• **DOCUMENT EXTRACT**
** BEGIN **

Unless otherwise indicated, throughout this Order, "ECF No." refers to the Electronic Case Filing number for documents docketed in EP-08-CR-1907-PRM.
II. FACTUAL AND PROCEDURAL BACKGROUND
In January 1991, Herrera, a lawfully admitted permanent resident of the United States, pled guilty to attempted murder in El Paso County, Texas, and the state court imposed a ten-year probated sentence. Resp. Ex. 5 (providing the state court judgment); see State v. Herrera, Cause No. 61141 (243rd Dist. Ct, El Paso Cnty., Tex. 1991). The state court later revoked the probated sentence and sentenced Herrera to a term of imprisonment. Upon his release from prison in March of 1999, an immigration judge ordered Herrera's removal from the United States due to the attempted murder conviction. Mot. Ex. B. 6; Resp. Exs. 3-4.

** END **

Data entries

** BEGIN **

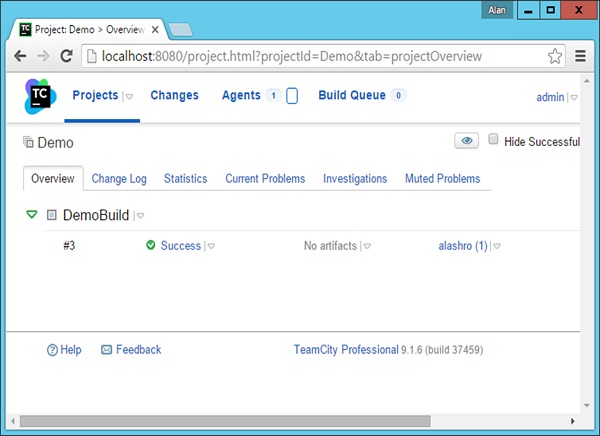Click the horizontal scrollbar at the bottom
The height and width of the screenshot is (436, 600).
[225, 420]
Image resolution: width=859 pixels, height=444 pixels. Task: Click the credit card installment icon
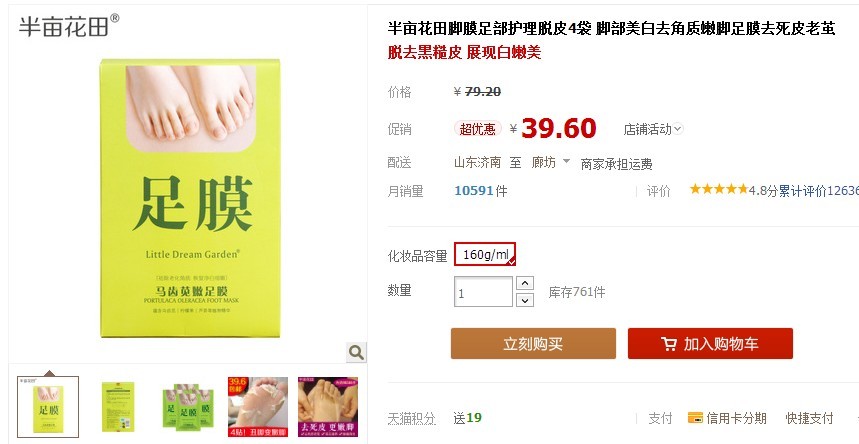pos(695,418)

** END **

• **THE TASK**
Answer these questions about the order excerpt:
(a) In which county and state did Herrera plead guilty to attempted murder?
(b) What sentence did the state court first impose?
(c) In what month and year was Herrera released from prison?

• **TASK RESULT**
(a) El Paso County, Texas
(b) A ten-year probated sentence
(c) March 1999